▶ **But de l'exercice**
Répondez aux questions suivantes d'après la discussion sur la configuration d'Azureus.
1. Quel firewall darthfloflo a-t-il sur son PB G4 ?
2. Quelle box darthfloflo dit-il avoir ?
3. Quel port UDP l'avertissement d'Azureus demande-t-il d'ouvrir ?

# Configurer Azureus 2.3.0.6



## darthfloflo (29 Novembre 2005)

J'ai téléchargé la dernière version d'Azureus et je rencontre plusieus pbm de configuration:

- je n'arrive pas à parametrer un port pour lequel le test me donne autre chose que NAT ERROR ( que ce soit avec le 6881 ou les ports compris entre 49152 - 65535 .

- par ailleurs, malgré celà, le téléchargement se fait ( comment ? ) mais je reçois le message "Tracker connexion en cours" ou "Tracker echec de connexion". QU'estce que celà signifie ?

J'ai un PB G4 avec un firewall intego ( que j'ai essayé de desactiver sans que cela résolve mes pbms ).

Si quelqu'un peut m'apporter qq éléments de configuration...


----------



## heliotrope (29 Novembre 2005)

salut, 

utilises-tu un routeur?
si oui pense à mapper le port (que tu auras choisi dans les options azureus) vers l'ip de ta machine


----------



## darthfloflo (29 Novembre 2005)

???
Je dois avouer que je nages dans ce que tu me racontes là...
J'ai une Neuf box si c'est là la question...


----------



## darthfloflo (29 Novembre 2005)

azureus me présente un avertissement :
"If you have a router/firewall, please check that you have port 54069 UDP open. Decentralised tracking requires this" 

Certes, mais comment faire ?


----------



## darthfloflo (29 Novembre 2005)

euh...
et c'est quoi un Tracker ?

.... la honte.... j'y comprends pas gd chose à cette grenouille bleue...


----------



## heliotrope (29 Novembre 2005)

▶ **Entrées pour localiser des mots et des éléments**
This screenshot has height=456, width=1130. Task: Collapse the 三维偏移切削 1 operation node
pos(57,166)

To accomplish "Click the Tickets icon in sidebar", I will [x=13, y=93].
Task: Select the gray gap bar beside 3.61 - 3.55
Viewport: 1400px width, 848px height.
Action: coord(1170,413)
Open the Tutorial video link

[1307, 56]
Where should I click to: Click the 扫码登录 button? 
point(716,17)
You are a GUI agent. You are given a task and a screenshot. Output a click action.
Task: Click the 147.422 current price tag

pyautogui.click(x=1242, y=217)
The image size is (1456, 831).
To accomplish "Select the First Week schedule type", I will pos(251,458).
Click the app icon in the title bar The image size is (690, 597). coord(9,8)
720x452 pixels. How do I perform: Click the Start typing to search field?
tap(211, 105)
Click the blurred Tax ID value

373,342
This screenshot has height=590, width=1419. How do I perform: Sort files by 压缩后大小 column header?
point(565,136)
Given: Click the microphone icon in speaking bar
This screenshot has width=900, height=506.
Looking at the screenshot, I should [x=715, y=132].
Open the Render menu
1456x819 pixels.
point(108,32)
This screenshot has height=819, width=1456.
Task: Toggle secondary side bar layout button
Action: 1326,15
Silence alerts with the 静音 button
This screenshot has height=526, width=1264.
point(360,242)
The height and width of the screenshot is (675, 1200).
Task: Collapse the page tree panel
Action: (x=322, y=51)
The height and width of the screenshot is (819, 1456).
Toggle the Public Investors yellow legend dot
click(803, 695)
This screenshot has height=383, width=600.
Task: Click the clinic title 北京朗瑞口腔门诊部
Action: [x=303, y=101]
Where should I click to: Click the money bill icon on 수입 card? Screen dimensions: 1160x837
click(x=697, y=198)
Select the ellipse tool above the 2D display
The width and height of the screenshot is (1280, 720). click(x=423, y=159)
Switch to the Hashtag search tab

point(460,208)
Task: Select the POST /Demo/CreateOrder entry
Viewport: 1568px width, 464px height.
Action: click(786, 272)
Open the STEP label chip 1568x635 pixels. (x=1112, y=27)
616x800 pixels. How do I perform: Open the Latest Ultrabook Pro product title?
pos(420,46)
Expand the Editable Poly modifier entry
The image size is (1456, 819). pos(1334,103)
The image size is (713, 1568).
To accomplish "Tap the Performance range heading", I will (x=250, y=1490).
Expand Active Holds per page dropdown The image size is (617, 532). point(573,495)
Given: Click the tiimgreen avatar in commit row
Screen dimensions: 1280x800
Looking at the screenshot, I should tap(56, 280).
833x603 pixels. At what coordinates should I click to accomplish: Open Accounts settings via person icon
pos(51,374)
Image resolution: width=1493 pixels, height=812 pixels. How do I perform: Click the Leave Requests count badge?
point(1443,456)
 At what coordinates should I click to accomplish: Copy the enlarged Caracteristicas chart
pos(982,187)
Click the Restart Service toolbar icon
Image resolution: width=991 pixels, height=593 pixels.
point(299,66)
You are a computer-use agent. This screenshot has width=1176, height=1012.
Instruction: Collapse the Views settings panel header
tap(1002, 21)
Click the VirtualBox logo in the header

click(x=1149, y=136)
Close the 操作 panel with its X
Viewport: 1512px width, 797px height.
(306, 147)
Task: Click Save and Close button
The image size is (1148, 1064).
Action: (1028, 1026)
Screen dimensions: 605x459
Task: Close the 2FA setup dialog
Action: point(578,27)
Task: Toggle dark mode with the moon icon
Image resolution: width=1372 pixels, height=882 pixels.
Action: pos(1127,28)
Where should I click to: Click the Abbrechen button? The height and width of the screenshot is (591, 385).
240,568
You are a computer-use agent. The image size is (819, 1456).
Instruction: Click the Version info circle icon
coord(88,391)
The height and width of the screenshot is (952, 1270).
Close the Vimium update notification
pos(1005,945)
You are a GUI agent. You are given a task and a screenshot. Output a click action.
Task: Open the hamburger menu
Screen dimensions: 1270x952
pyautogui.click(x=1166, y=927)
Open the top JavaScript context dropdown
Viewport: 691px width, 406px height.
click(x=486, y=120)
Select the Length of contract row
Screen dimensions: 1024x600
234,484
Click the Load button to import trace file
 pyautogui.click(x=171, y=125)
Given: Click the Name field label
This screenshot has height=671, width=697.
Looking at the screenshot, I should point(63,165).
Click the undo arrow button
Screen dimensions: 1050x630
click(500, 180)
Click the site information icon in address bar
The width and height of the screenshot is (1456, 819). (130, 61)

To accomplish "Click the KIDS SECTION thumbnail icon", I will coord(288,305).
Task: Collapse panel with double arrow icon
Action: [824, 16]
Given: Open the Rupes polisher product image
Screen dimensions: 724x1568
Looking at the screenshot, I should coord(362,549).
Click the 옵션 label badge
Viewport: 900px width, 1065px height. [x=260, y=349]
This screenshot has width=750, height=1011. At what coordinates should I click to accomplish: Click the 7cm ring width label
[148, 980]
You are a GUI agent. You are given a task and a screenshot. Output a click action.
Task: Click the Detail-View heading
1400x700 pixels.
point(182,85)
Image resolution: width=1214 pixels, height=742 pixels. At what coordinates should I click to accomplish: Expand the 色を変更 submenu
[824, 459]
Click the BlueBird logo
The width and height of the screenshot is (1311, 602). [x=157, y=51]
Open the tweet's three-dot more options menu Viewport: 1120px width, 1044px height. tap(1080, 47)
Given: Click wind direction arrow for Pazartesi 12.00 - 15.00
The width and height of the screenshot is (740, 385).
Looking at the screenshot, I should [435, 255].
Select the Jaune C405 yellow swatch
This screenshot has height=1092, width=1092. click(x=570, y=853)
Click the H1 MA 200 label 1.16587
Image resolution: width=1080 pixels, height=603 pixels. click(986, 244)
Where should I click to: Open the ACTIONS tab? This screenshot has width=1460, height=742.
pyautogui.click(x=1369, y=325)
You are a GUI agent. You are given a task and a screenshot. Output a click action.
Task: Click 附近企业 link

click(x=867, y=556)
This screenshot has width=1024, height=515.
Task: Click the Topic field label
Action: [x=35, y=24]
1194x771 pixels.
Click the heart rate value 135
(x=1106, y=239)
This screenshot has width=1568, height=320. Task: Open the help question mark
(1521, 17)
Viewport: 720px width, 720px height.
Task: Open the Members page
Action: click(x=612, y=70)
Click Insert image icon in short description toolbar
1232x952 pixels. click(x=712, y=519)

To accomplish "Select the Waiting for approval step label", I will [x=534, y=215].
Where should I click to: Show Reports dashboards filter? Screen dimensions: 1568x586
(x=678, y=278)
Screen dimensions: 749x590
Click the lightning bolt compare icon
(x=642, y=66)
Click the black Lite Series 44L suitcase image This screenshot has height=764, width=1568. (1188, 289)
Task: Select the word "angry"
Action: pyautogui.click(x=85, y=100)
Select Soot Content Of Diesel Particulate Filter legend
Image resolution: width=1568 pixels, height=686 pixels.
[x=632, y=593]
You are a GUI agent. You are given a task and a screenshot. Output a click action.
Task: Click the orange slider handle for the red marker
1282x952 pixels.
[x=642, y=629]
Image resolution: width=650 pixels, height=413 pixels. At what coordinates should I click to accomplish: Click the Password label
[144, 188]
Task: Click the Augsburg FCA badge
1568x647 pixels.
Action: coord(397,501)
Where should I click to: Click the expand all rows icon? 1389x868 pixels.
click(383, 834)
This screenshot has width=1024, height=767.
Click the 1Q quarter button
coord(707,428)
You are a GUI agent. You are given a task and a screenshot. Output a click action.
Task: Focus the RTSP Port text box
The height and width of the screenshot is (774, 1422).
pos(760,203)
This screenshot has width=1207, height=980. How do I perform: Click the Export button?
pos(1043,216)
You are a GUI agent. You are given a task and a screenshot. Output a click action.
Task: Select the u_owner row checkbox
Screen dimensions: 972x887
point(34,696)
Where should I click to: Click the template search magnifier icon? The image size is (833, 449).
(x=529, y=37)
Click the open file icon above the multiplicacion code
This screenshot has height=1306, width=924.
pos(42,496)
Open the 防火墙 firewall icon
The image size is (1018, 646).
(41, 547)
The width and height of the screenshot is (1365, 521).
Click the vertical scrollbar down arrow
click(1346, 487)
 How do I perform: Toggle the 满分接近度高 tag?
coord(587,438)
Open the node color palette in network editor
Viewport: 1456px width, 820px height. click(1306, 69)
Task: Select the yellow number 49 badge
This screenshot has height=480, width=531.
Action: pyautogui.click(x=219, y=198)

▶ **Corrigé**
1. Un firewall intego.
2. Une Neuf box.
3. Le port 54069 en UDP.